ここがポイントで、実は横浜の現在のスマートシティ政策は、リヨンとほぼ変わりがありません。というか、ヨーロッパの中でのスマートシティ施策は横浜と同様、ほぼ固まってきています。モデルができたから、あとは全世界に民間ベースで普及してくださいというのが1点と、やはり日本の水素エネルギー革命は、世界のトップになれると実感しました。

スマートシティの雄を目指すリヨン市でさえも「(水素の)話は知っている、まだ研究段階だ」(環境担当副市長)というように、ヨーロッパではまだダイムラーが実証実験をしているレベルです。横浜では、早ければ年内に市内に市販FCVが走ります。

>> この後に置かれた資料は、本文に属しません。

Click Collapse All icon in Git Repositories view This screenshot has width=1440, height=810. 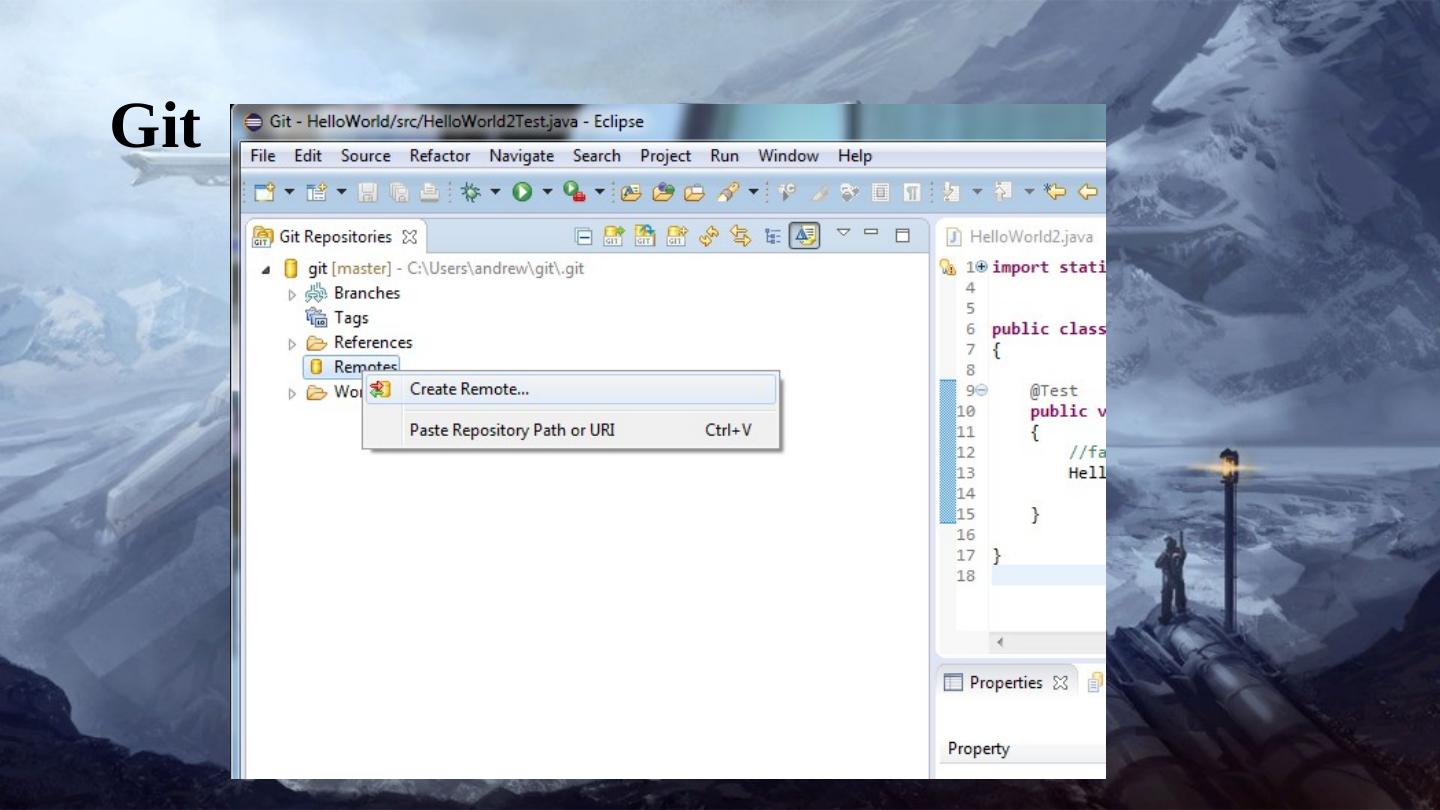[x=584, y=237]
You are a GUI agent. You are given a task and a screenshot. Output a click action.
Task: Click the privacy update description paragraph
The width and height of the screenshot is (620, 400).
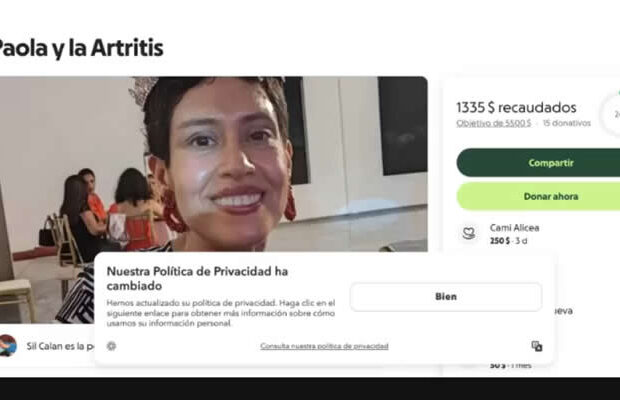coord(221,313)
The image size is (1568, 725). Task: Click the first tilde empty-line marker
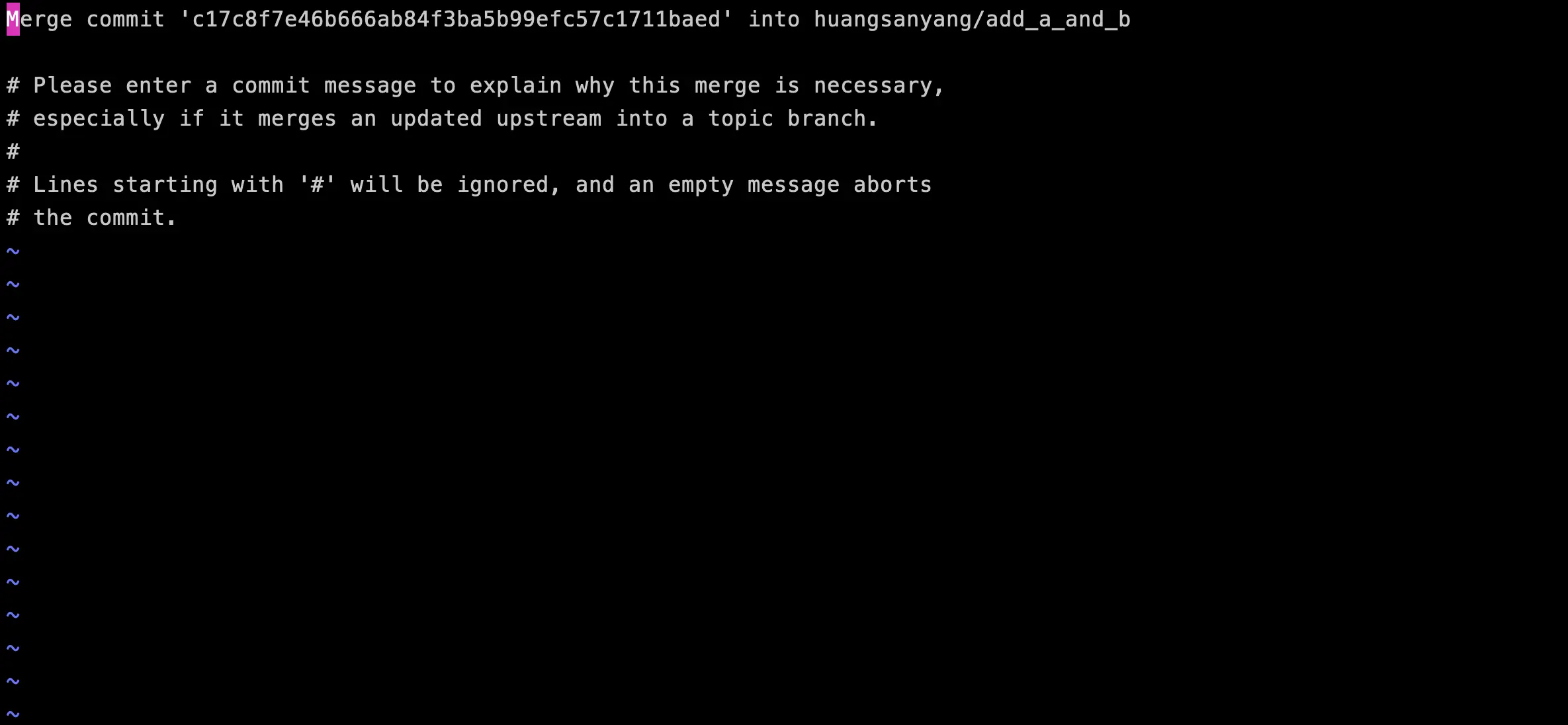[x=13, y=251]
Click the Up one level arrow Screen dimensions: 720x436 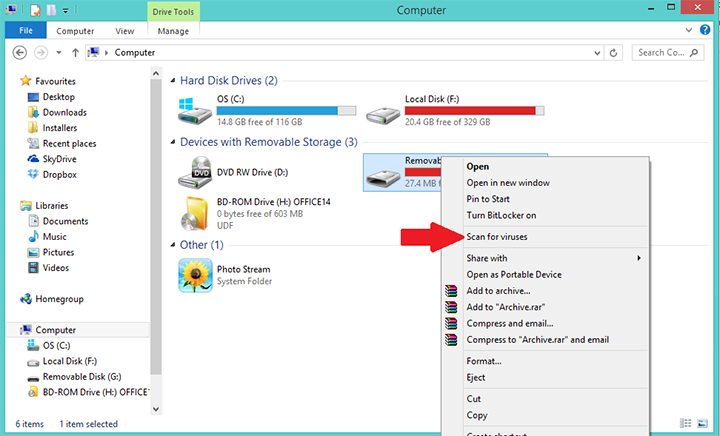pos(76,52)
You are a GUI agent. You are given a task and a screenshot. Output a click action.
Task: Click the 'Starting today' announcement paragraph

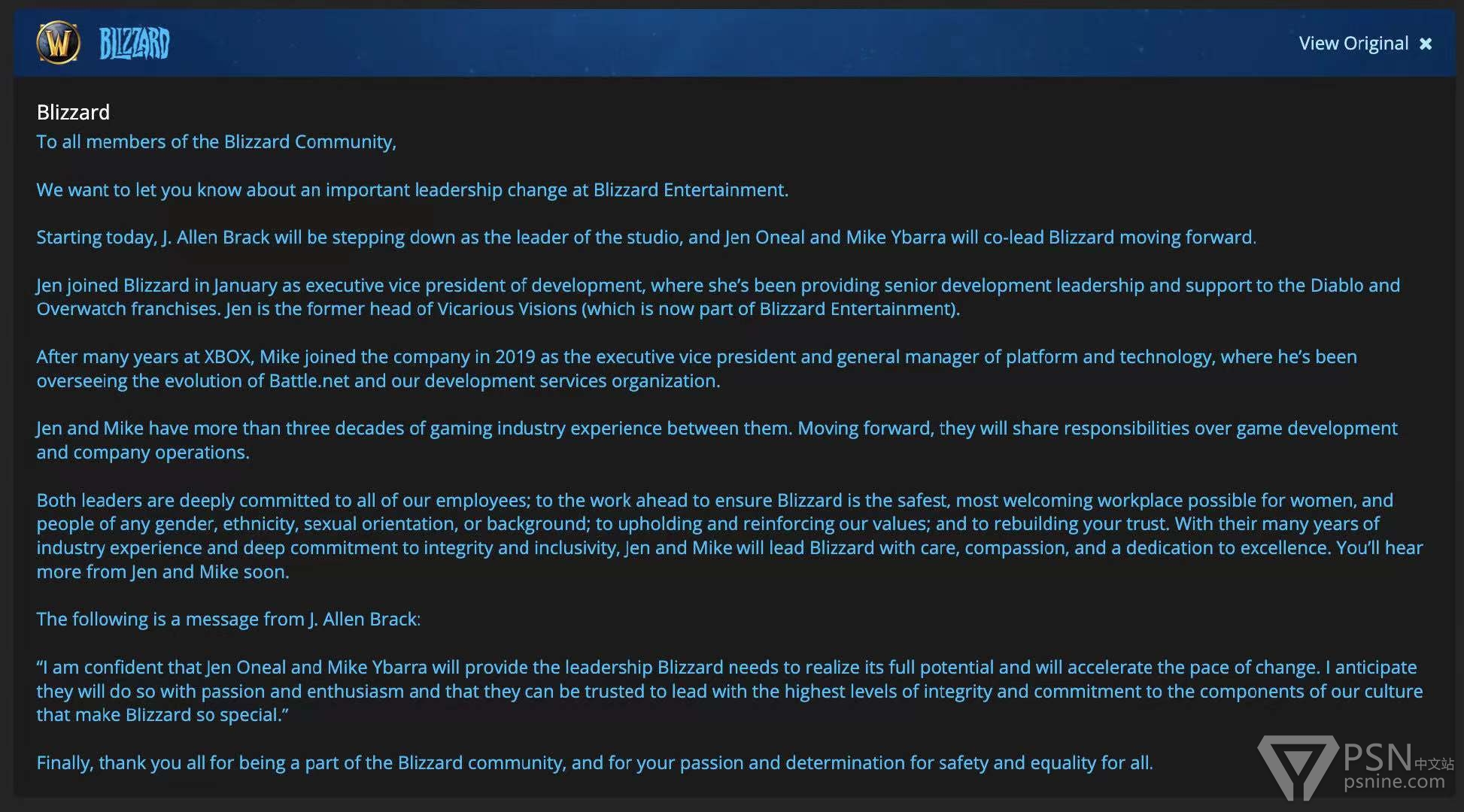pos(645,238)
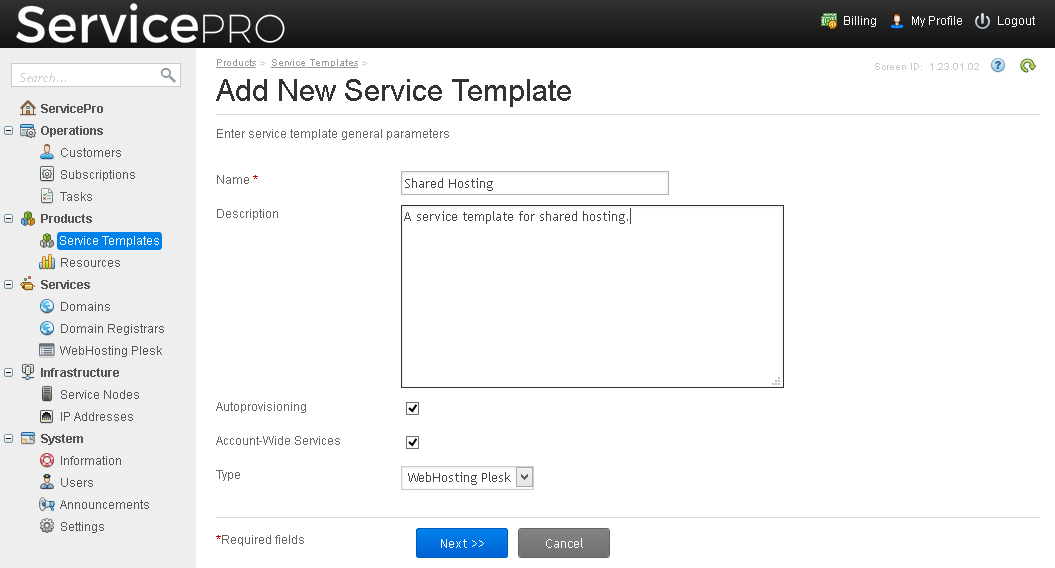1055x568 pixels.
Task: Click the Products breadcrumb link
Action: click(x=236, y=63)
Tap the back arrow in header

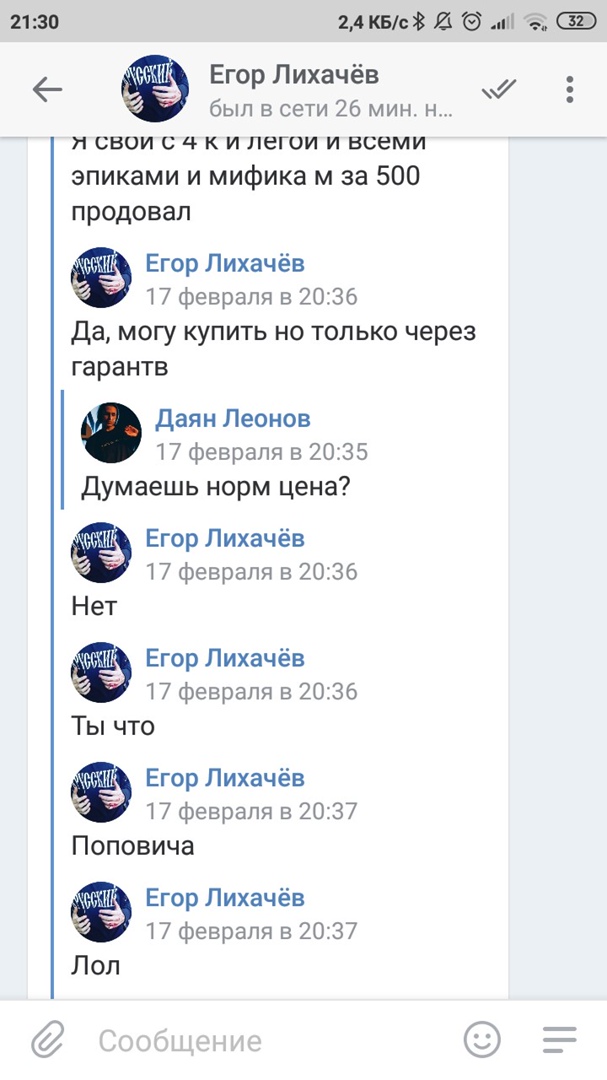(x=47, y=90)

来年、今度はリヨン市幹部が横浜を訪問してきますが、その時にはリヨン市長をFCVに乗せて、横浜の水素ステーションで充填させてみたいです。水素エネルギーのマネジメントも、リヨンに輸出できれば、自治体外交の大きな成果です。

姉妹都市関係は単なる「乾杯文化」の友達関係で終わりません。横浜ではそこで絶対に終わってはいけません。今回の55周年訪問で、国の外交でできない自治体外交の成果を横浜から発信できたと思います。

横浜リヨン友好委員会の事務局長として、市役所はじめご尽力いただいた皆さんに心から感謝申し上げます。次は5年後の60周年に向けて走り出します。